[Data items]

========================================================================

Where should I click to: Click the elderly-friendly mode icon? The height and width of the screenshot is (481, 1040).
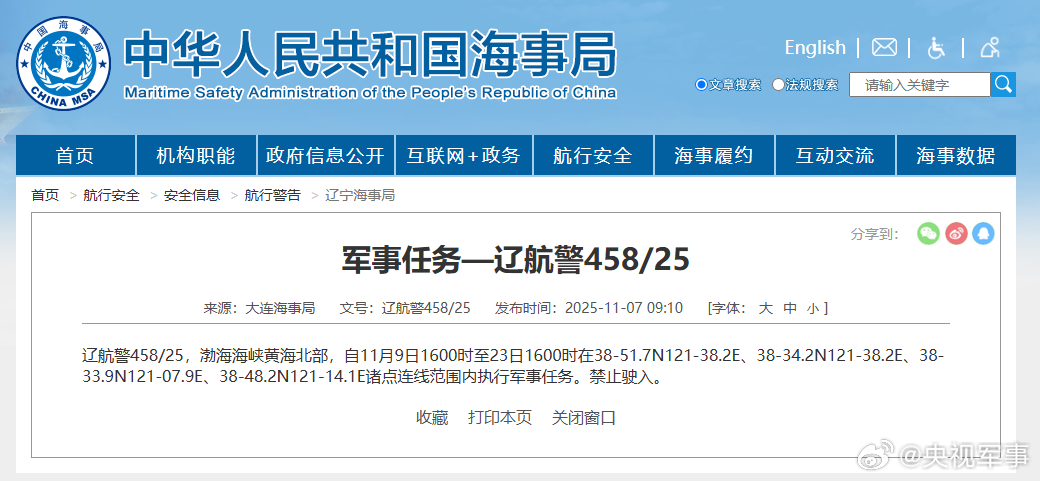(990, 48)
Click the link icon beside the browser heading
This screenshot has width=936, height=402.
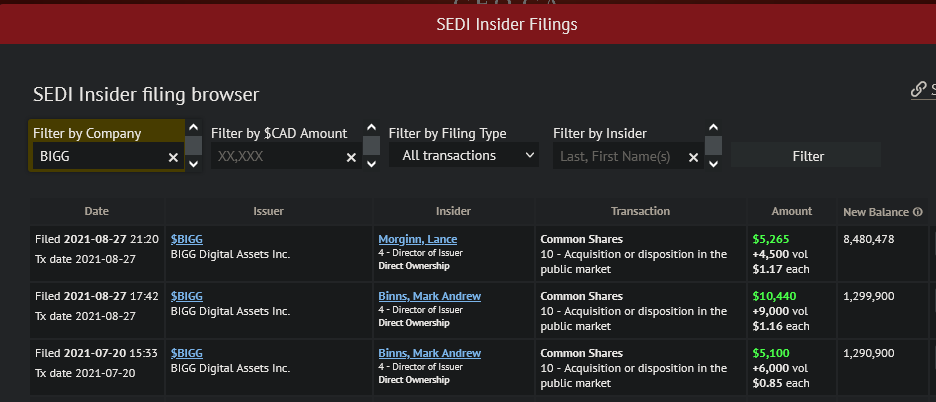click(x=918, y=90)
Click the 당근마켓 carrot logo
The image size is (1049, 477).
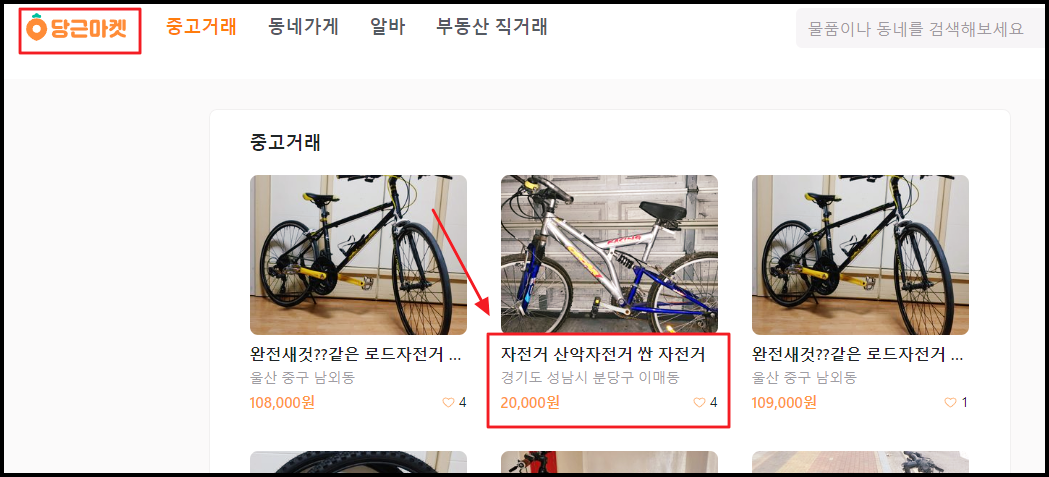[76, 29]
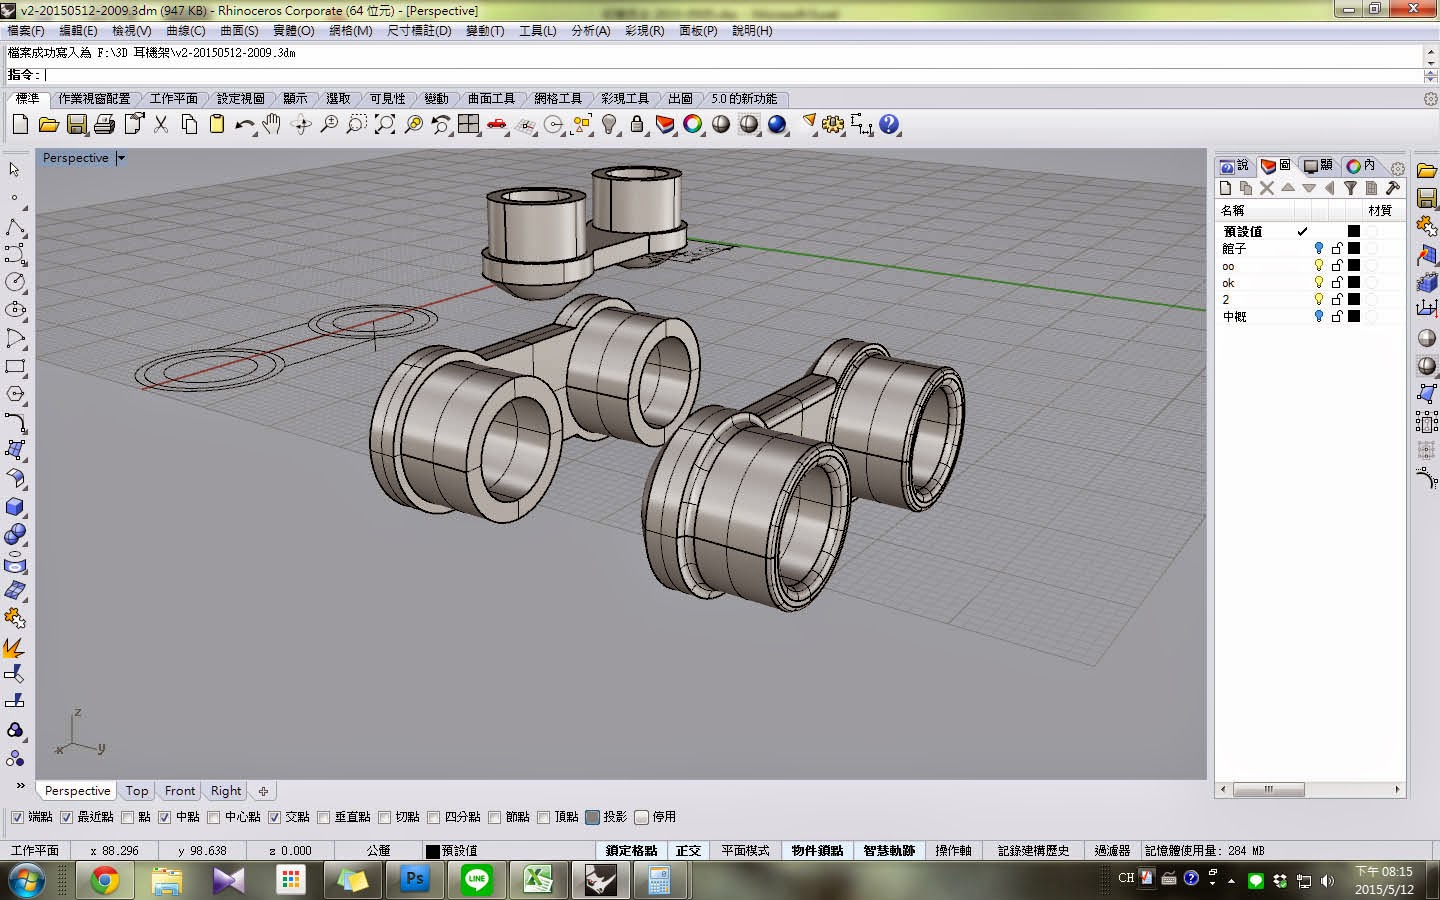Switch to the 網格工具 toolbar tab

pos(557,98)
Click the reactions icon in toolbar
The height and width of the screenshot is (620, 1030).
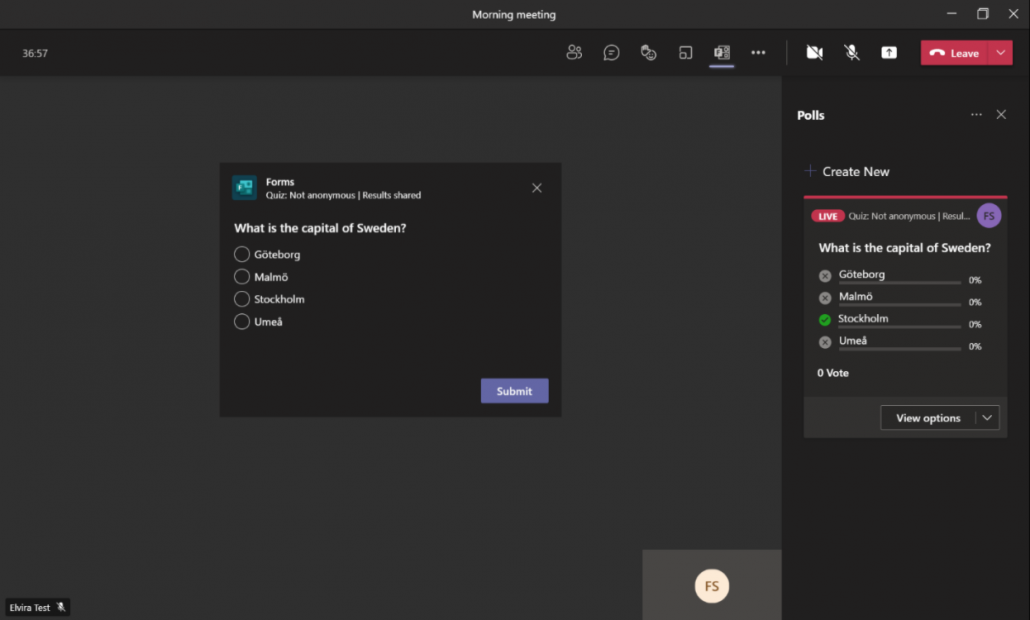648,53
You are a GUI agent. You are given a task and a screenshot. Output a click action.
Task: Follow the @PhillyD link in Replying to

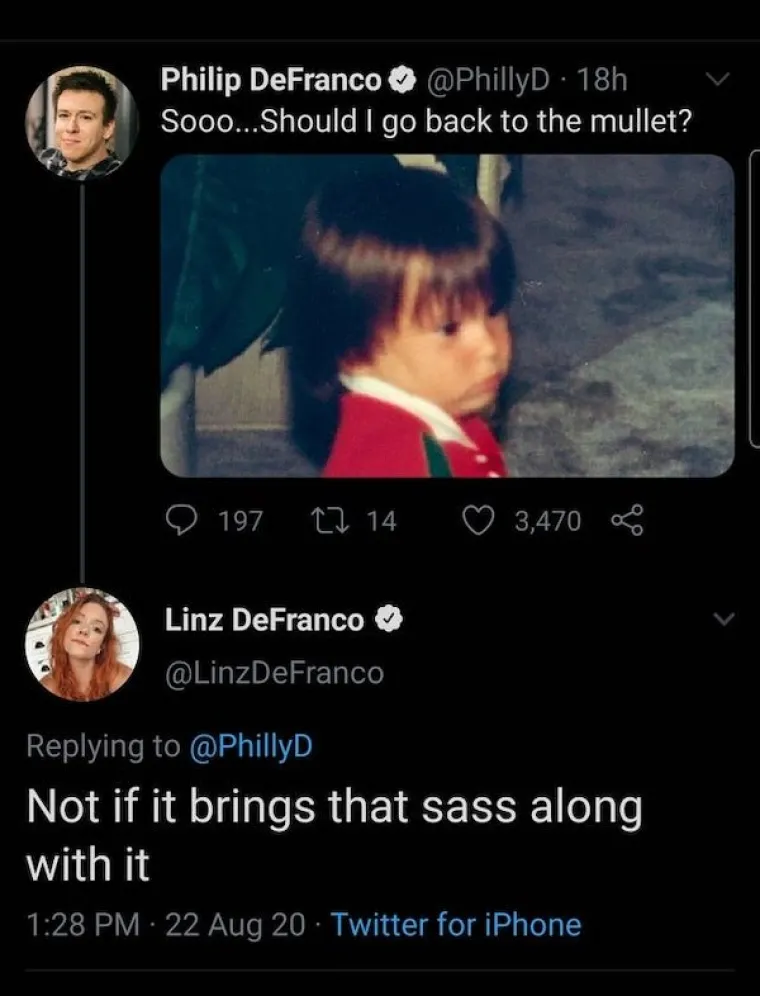(x=251, y=745)
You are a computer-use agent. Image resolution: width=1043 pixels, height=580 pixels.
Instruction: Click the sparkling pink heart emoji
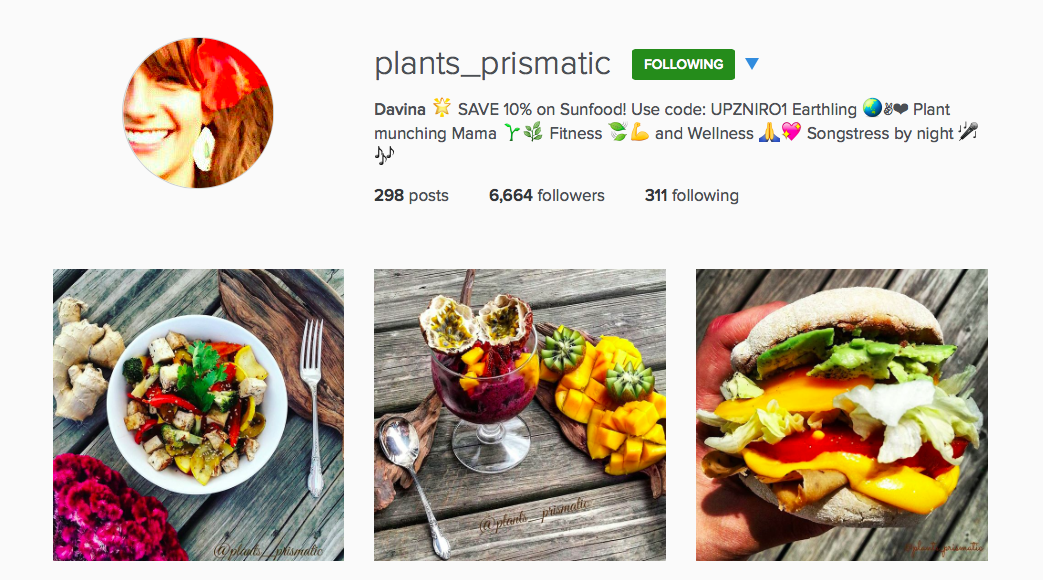click(x=791, y=133)
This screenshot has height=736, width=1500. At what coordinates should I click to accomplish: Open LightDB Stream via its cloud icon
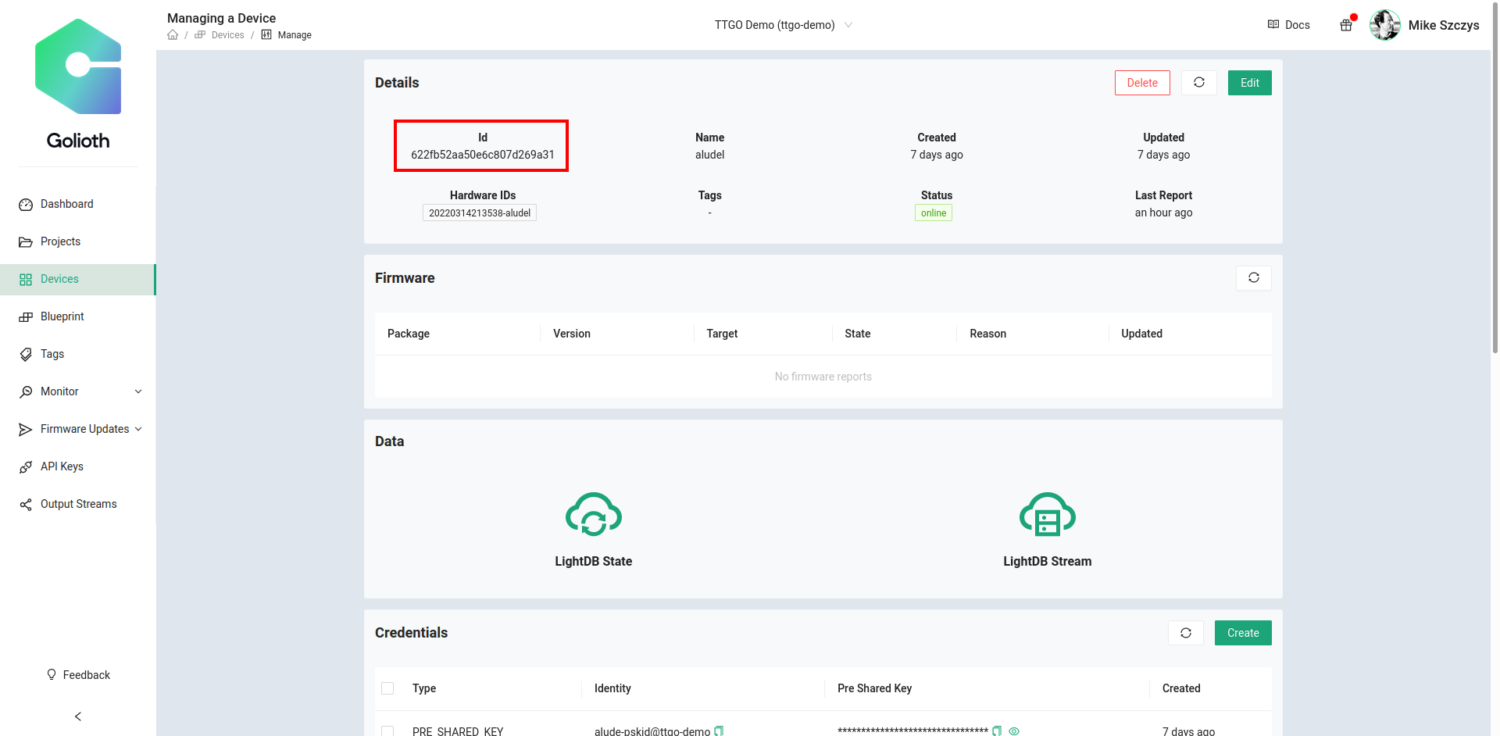pyautogui.click(x=1047, y=513)
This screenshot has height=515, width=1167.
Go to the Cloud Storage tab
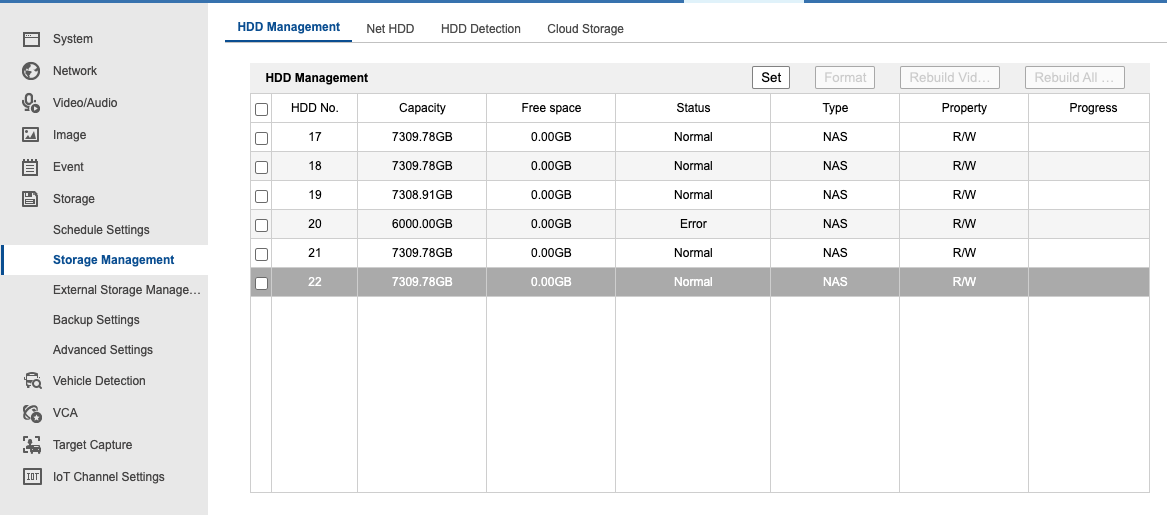(x=585, y=29)
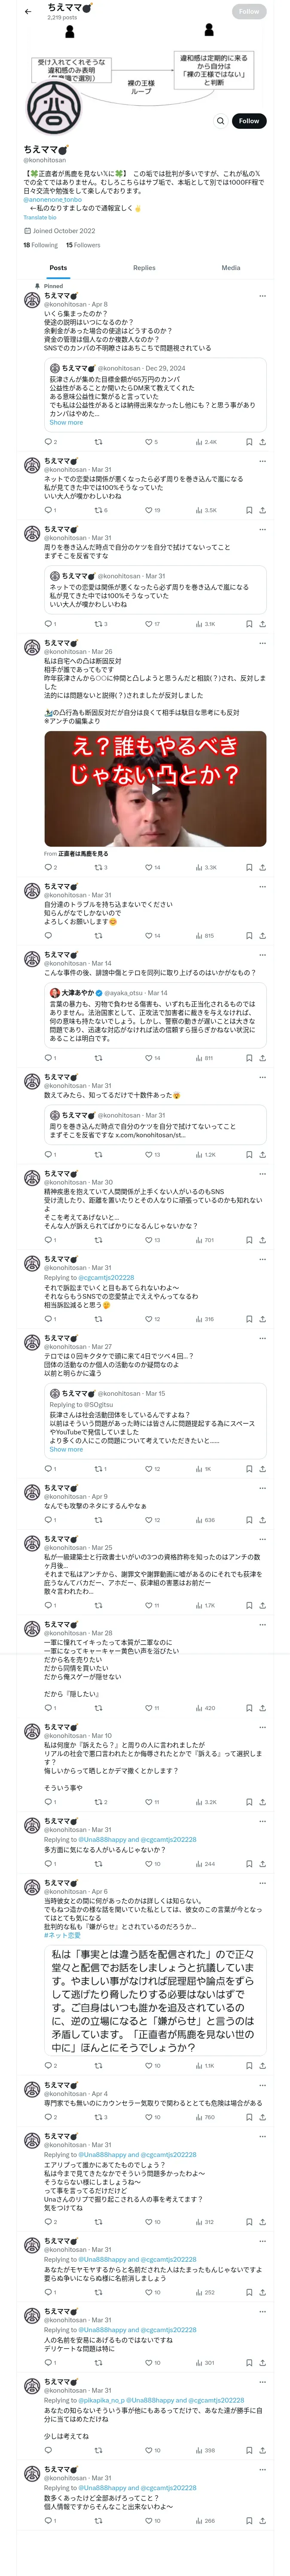View the 18 Following list
290x2576 pixels.
tap(40, 245)
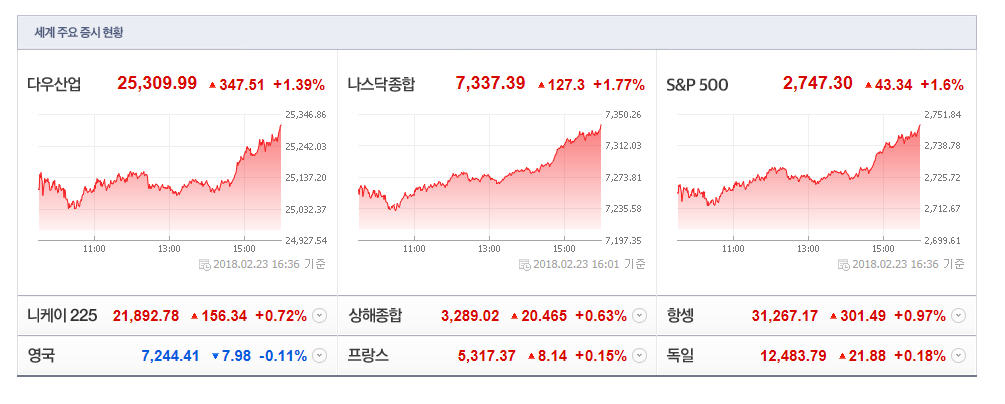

========================================================================

### Work instructions
Copy the records above exactly. The pictures are not part of the copy.

### Response to this exercise
Where should I click to: Click the elderly-friendly mode icon? The height and width of the screenshot is (481, 1040).
(990, 48)
Click the link icon beside the browser heading
This screenshot has width=936, height=402.
click(x=918, y=90)
Click the 당근마켓 carrot logo
The image size is (1049, 477).
[76, 29]
Switch to the 網格工具 toolbar tab

pos(557,98)
Click the reactions icon in toolbar
The height and width of the screenshot is (620, 1030).
648,53
You are a GUI agent. You are given a task and a screenshot. Output a click action.
Task: Follow the @PhillyD link in Replying to

(x=251, y=745)
You are a computer-use agent. Image resolution: width=1043 pixels, height=580 pixels.
Instruction: Click the sparkling pink heart emoji
click(x=791, y=133)
This screenshot has height=736, width=1500. At what coordinates should I click to accomplish: Open LightDB Stream via its cloud icon
pyautogui.click(x=1047, y=513)
This screenshot has height=515, width=1167.
Go to the Cloud Storage tab
(x=585, y=29)
View the 18 Following list
290x2576 pixels.
tap(40, 245)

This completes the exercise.